Way Forward for India - Learn from China’s Experience:
- The promotion of export-oriented foreign direct investment (FDI) is key to participating in supply chains.
- Local companies need smart business strategies to join global supply chains.
- Conglomerates can cross-subsidise investments and other costs among business units.
- Small and mid-sized enterprises should work as industrial suppliers and subcontractors to large exporters.
- Business strategies like mergers, acquisitions, and alliances with multinationals and large local business houses are rational approaches.
- Investment in domestic technological capabilities to achieve international standards of price, quality, and delivery.
- Better targeting of multinationals in new industrial activities in which there may be a potential comparative advantage and better coordination between the central and state governments.
- Upstream investment in tertiary-level education in science, technology, engineering, and mathematics.
- Caution should be exercised before India attempts to replicate China’s state interventionist template, as there is a significant risk of government failure.
- It may be prudent to actively engage with think tanks to gain insights into what might work.
Conclusion:
- India has a historic opportunity to promote industrialisation in South Asia, which would stabilise the region, increase jobs, and make it less vulnerable to Chinese enticements.
- The Indian government should consider following policy initiatives to promote regional supply chains -
- Upscaling the Make in India Programme into a Make in South Asia Programme,
- Concluding a comprehensive bilateral FTA with Bangladesh, and
- Upgrading the Indo-Sri Lanka FTA to support regional rules-based trade and investment.

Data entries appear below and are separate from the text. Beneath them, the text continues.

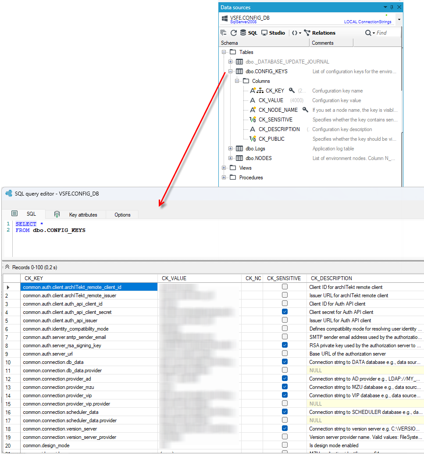Expand the dbo.Logs table node
Screen dimensions: 424x463
pos(230,149)
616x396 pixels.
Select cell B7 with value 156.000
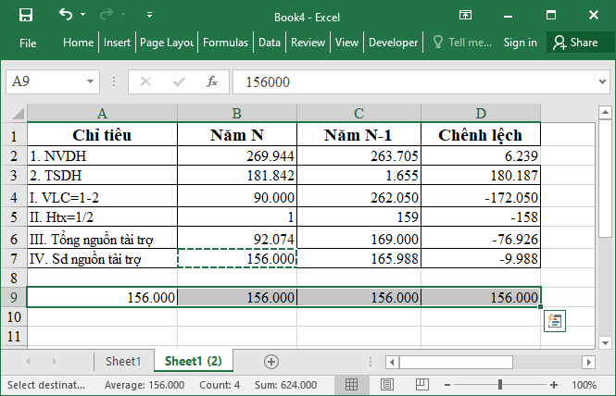click(237, 259)
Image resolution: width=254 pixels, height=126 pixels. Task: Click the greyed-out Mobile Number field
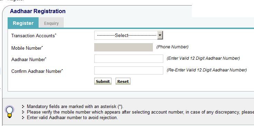click(124, 47)
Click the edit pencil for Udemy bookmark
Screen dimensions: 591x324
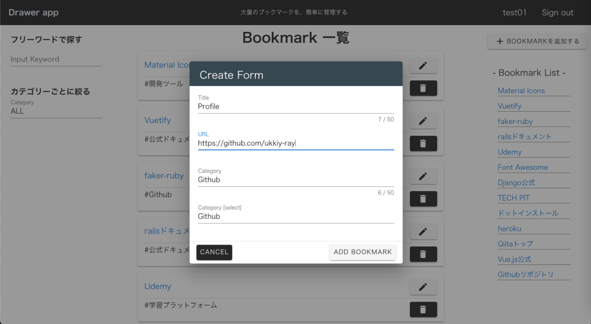click(423, 287)
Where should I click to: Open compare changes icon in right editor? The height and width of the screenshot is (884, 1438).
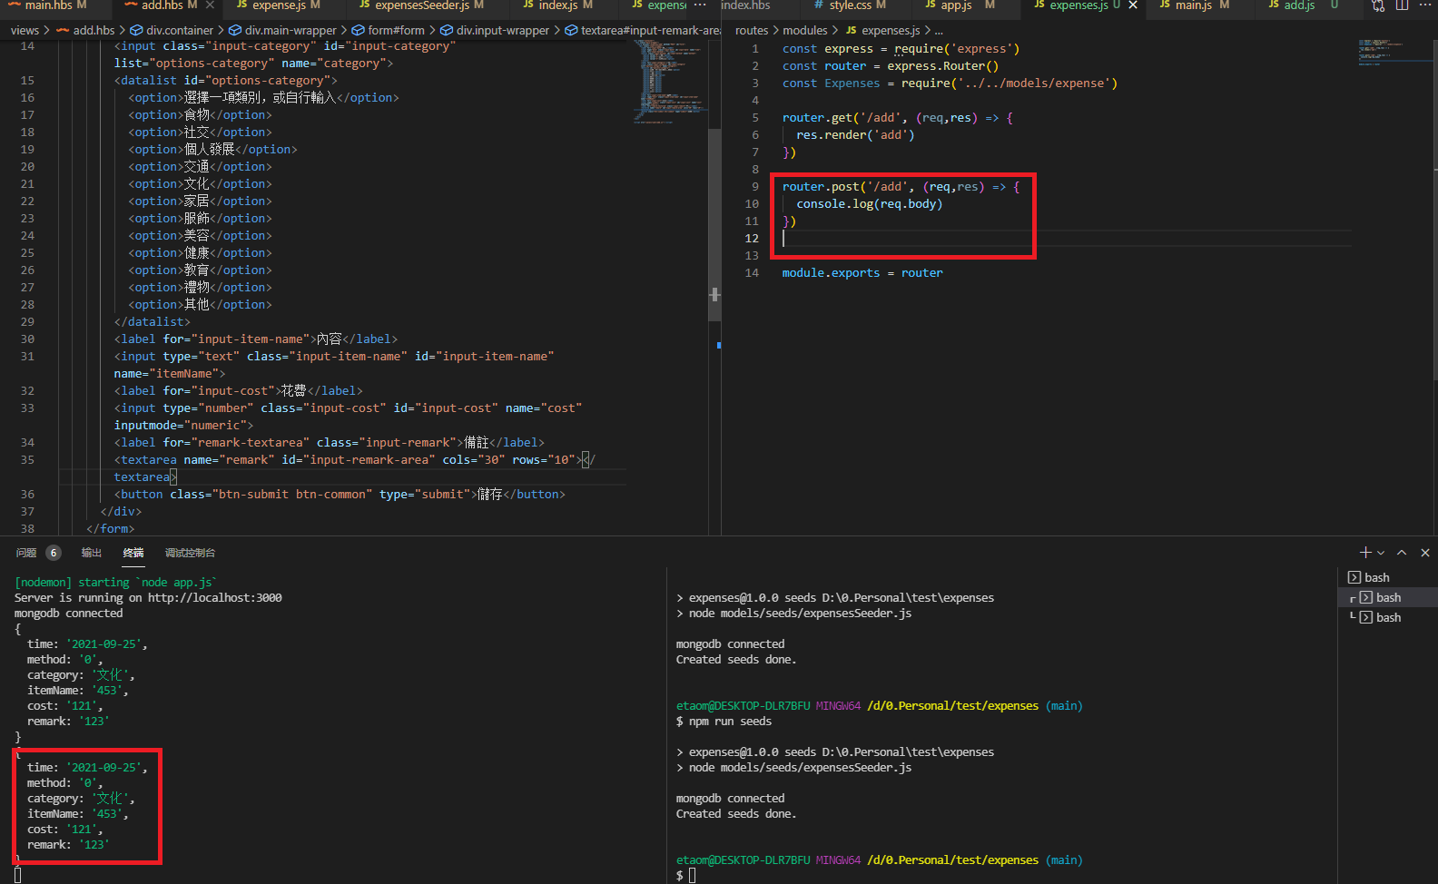click(x=1378, y=5)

- Unless India creates channels for South Asia, it has no offer for the Global South. The fresh supply chains opening up with the US are good for India to start its global integration journey, Neighbourhood First.
Q1) What is the UAE-India Comprehensive Economic Partnership Agreement (CEPA)?

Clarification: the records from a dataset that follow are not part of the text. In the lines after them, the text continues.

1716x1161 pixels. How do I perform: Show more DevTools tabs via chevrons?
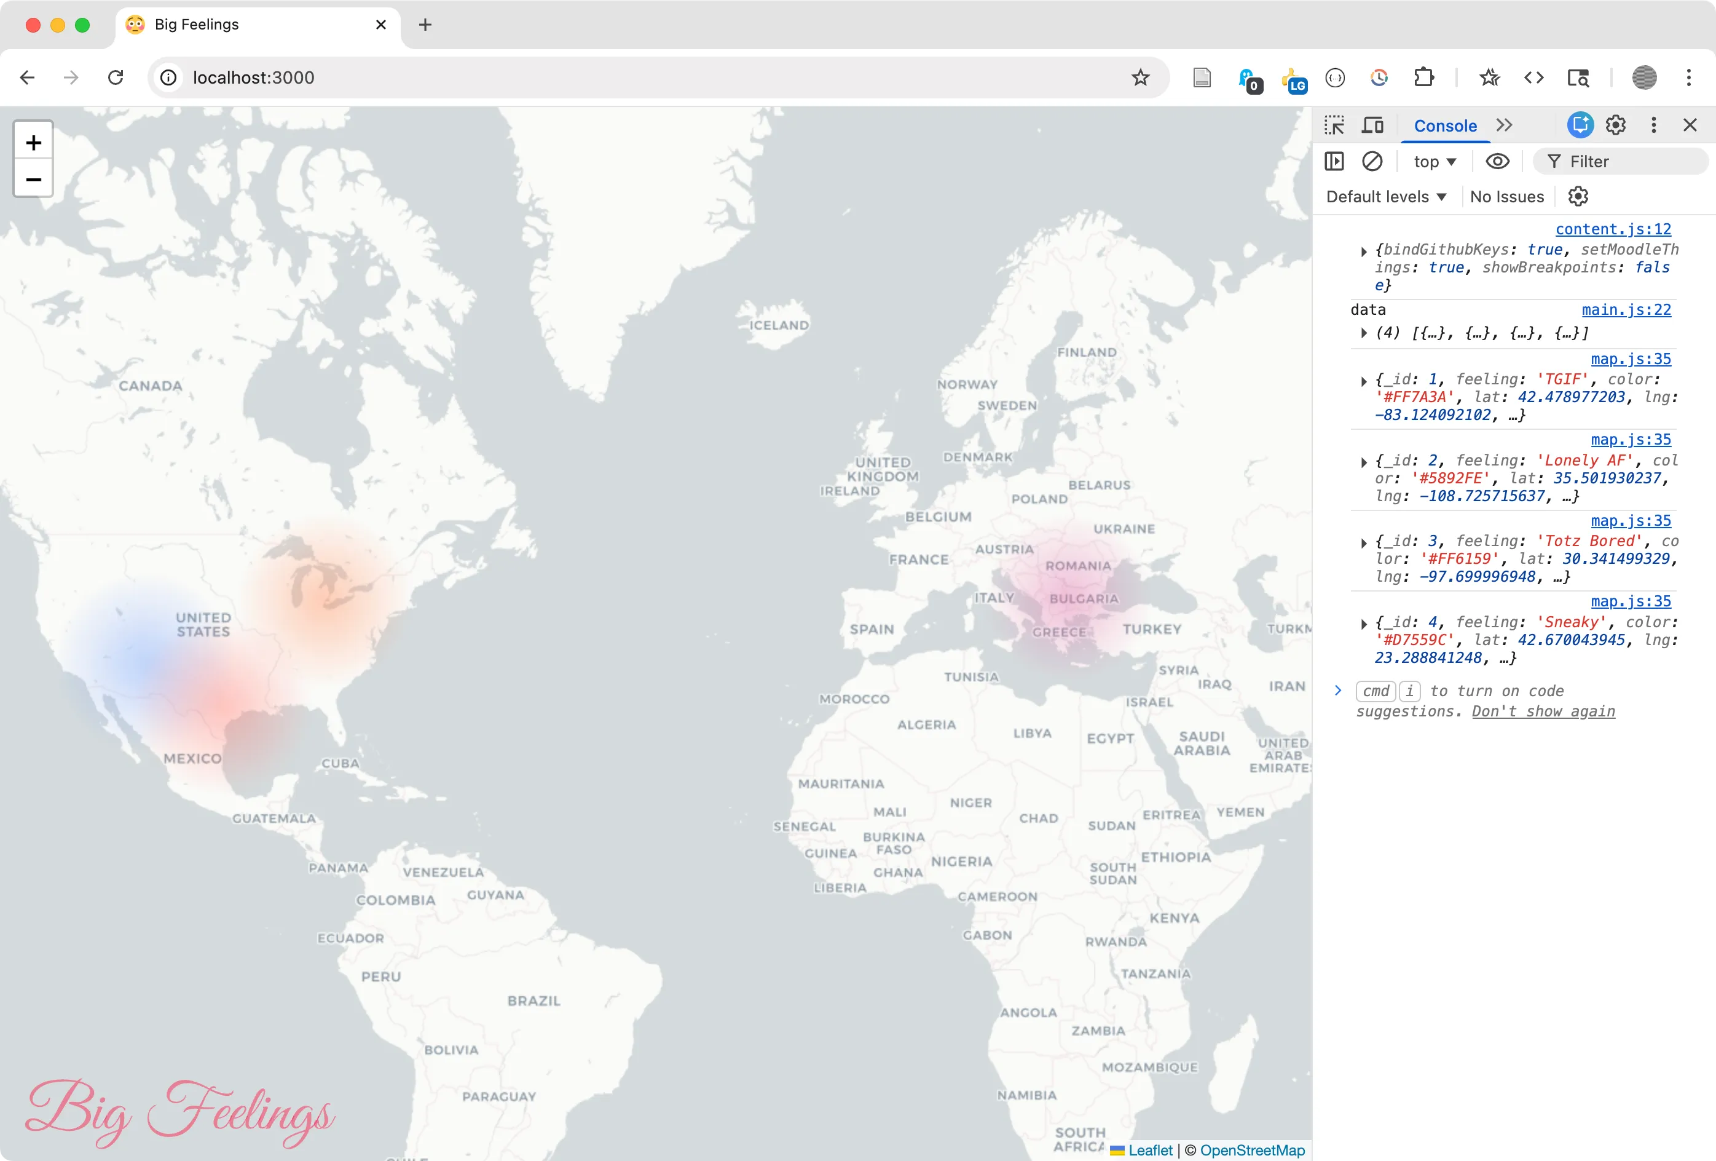pyautogui.click(x=1504, y=126)
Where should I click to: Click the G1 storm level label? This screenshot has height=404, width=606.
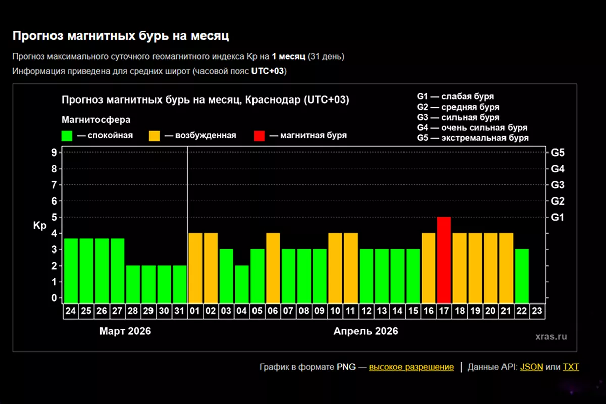coord(558,217)
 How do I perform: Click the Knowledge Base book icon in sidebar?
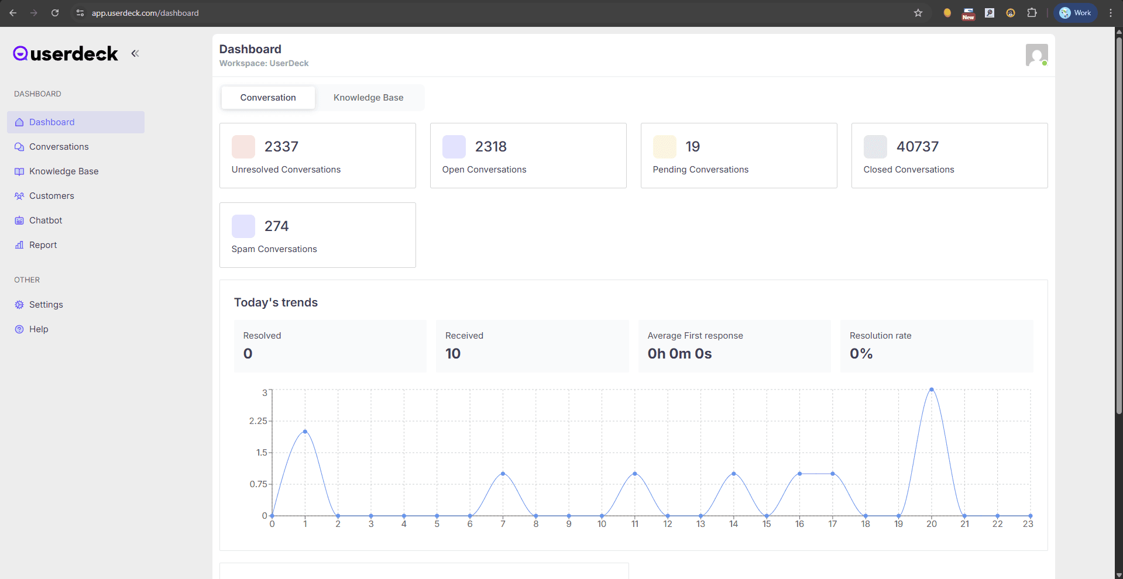pos(19,171)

The CEPA aims to reduce and eventually eliminate up to 10,000 tariffs between the economies, propelling bilateral trade to newer heights. The UAE's Centennial Plan runs concurrently with India's Vision 2047, which has set ambitious national imperatives, ensuring prosperity and development for all its people.
Q2) What is India's 'Neighbourbood first' policy?
A core component of India's foreign policy, the concept of the Neighbourhood First Policy came into being in 2008. It was conceived to bolster relations with its South Asian neighbours.